Cheryl's first step was to secure a copy of her cousin’s death certificate. In order to receive a copy of this she first had to prove that she was the next of kin. She contacted the British consulate in Kenya who provided assistance as Cheryl's cousin was of British parentage. The consulate arranged for a copy Cheryl's passport to be passed to the relevant parties in Kenya.

“I would definitely recommend that anyone dealing with death or inheritance abroad get in touch with the consulate or Embassy,” said Cheryl. “They offered invaluable help. I’m not sure we would have had it sorted even now were it not for them.”

Letters of Administration

Cheryl then needed letters of administration from the Kenyan government. This document passes responsibility for the administration of the estate to the relative requesting it. This required a court appearance, which the consulate helped to arrange. The purpose of this hearing was for the court to be satisfied that Cheryl was the next of kin, and therefore authorised to deal with the estate.

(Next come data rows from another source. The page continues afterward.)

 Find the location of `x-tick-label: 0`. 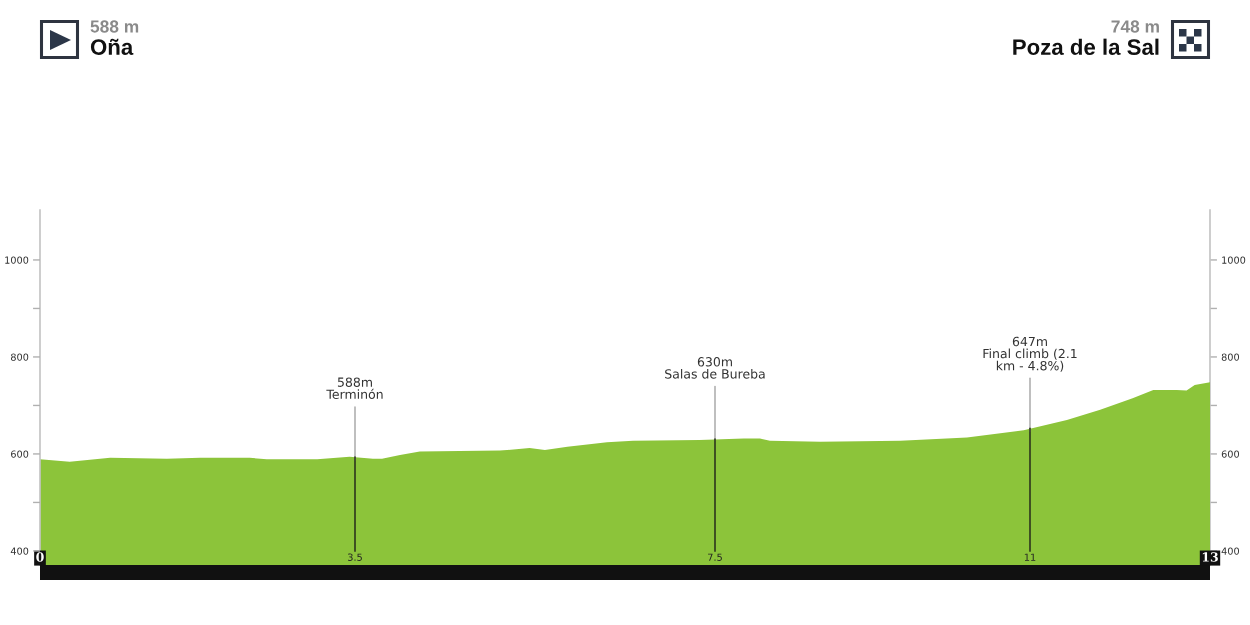

x-tick-label: 0 is located at coordinates (40, 557).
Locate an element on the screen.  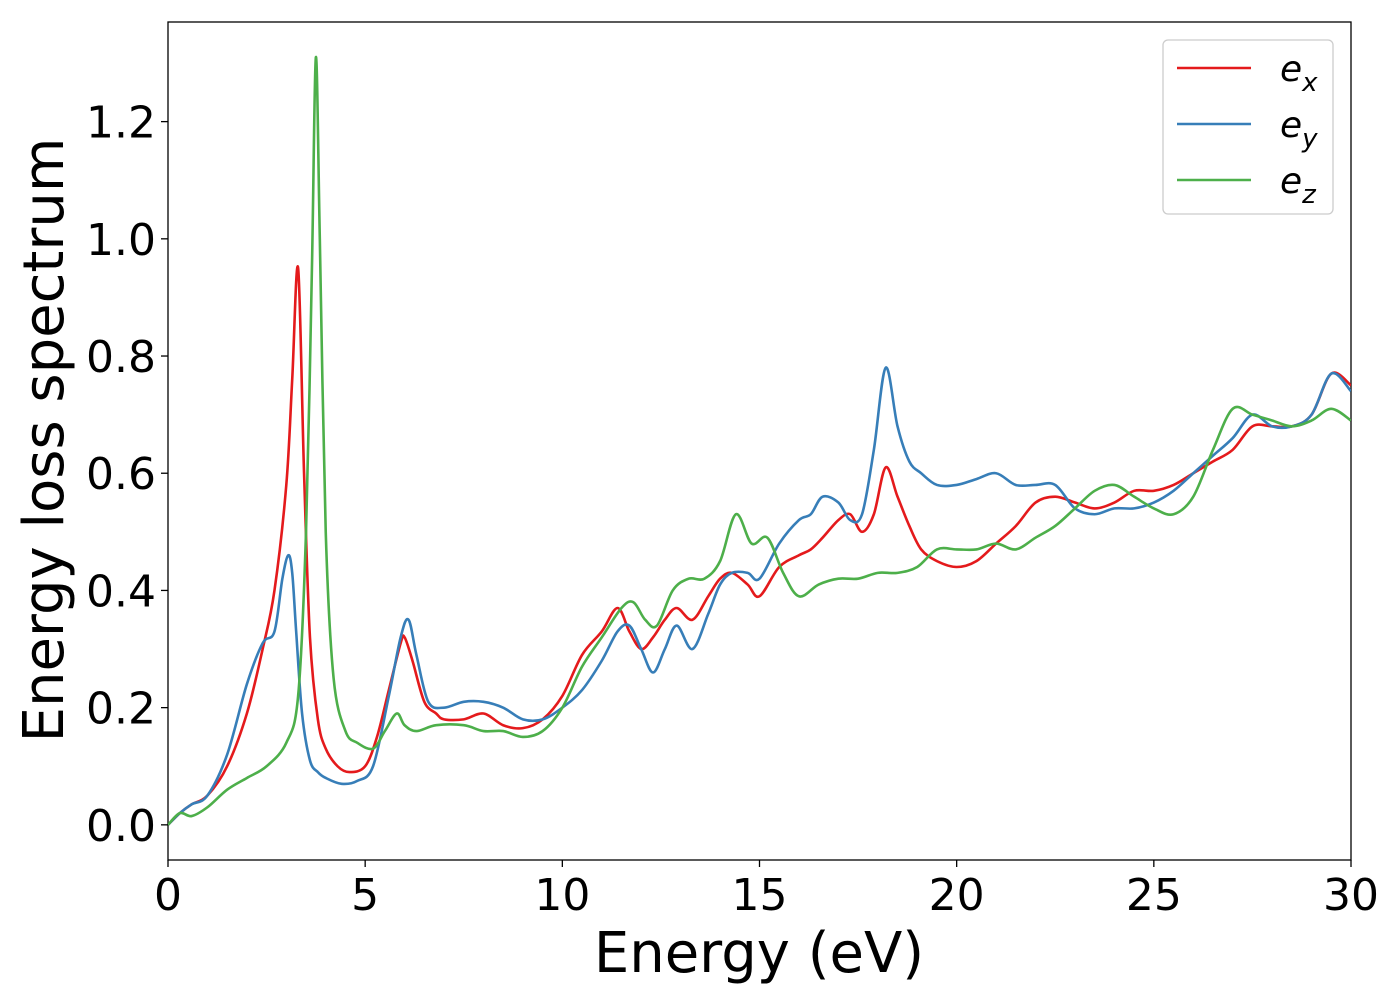
x-tick-label: 25 is located at coordinates (1154, 896).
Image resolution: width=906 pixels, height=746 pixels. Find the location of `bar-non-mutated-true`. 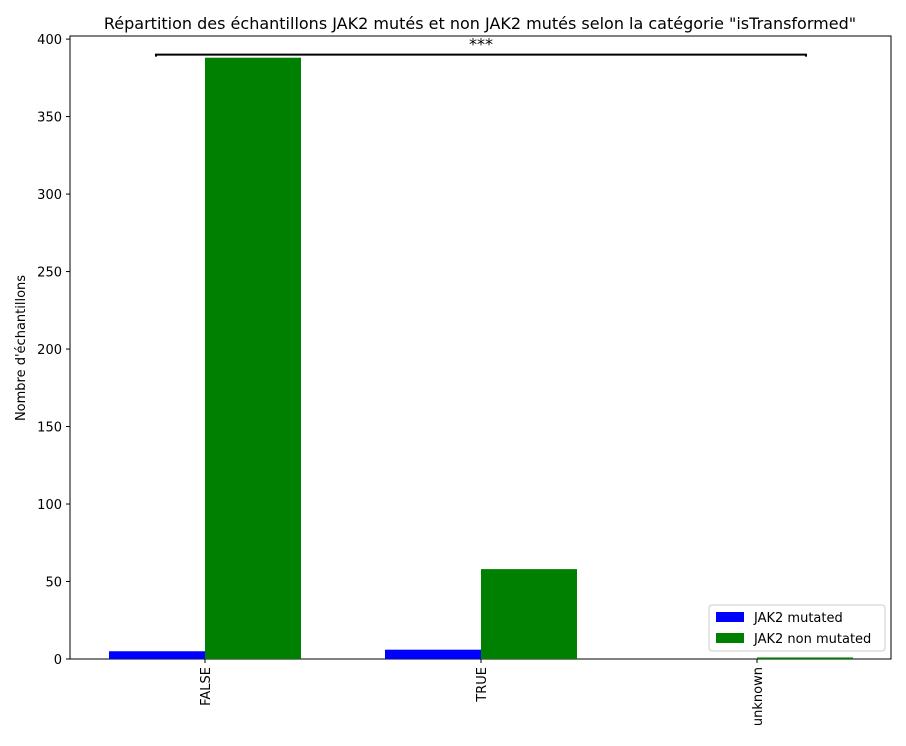

bar-non-mutated-true is located at coordinates (529, 614).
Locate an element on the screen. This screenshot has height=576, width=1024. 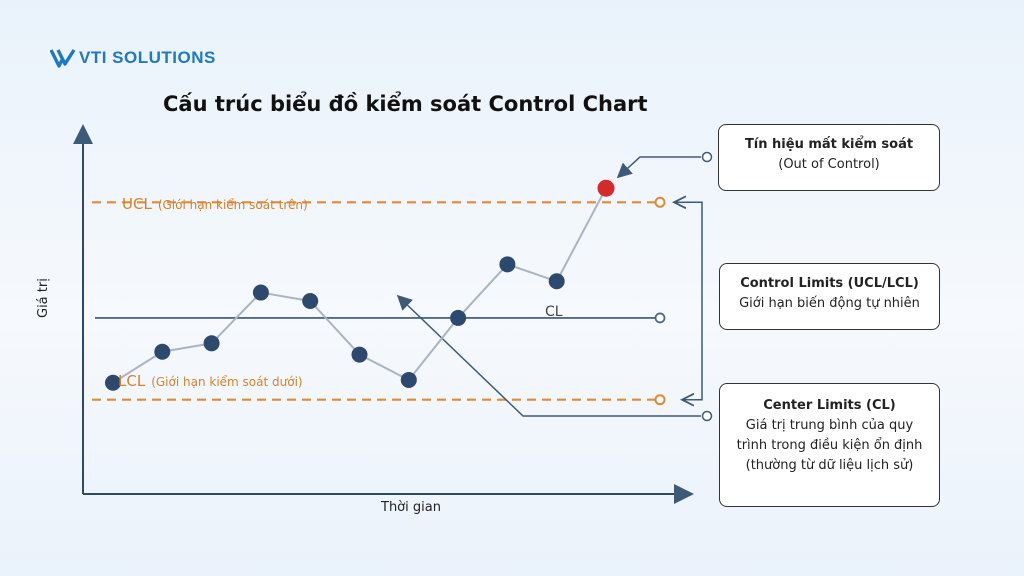
lcl-label-group: LCL (Giới hạn kiểm soát dưới) is located at coordinates (210, 380).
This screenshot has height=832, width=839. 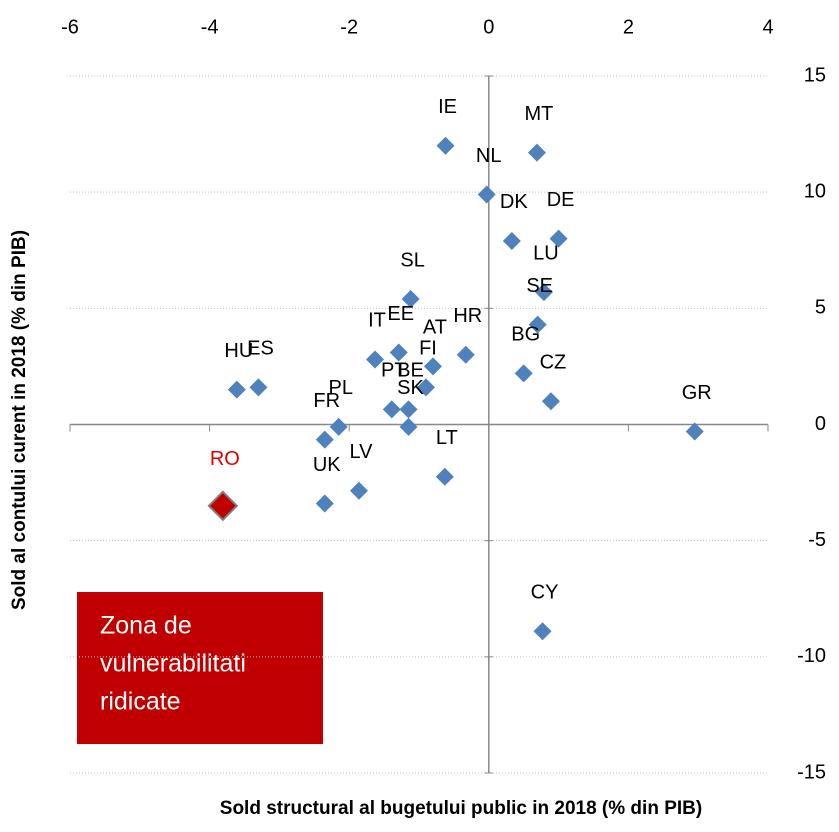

“This was the longest part of the process,” she said. “All in all it took about a year to get letters of administration after my cousin’s death. The legal process was very slow, despite all the help I received.”

The letters of administration allowed Cheryl to contact her cousin’s bank and arrange for the money in the account to be used to pay off funeral expenses. She can now contact the company in whom her cousin had shares, with a view to cashing them in. Depending on the value of the shares she will then need to consider any potential tax implication that may arise.

Cheryl is yet to receive the cashed shares, although the process will soon be complete. It is now almost two years since her cousin died; this should give some indication of the complexities of settling an inheritance abroad. If you have to deal with an estate and inheritance for an individual that was living abroad, you should always consider the British embassy or consulate to be your first port of call. They will be able to advise on the correct next steps to streamline the process as much as possible.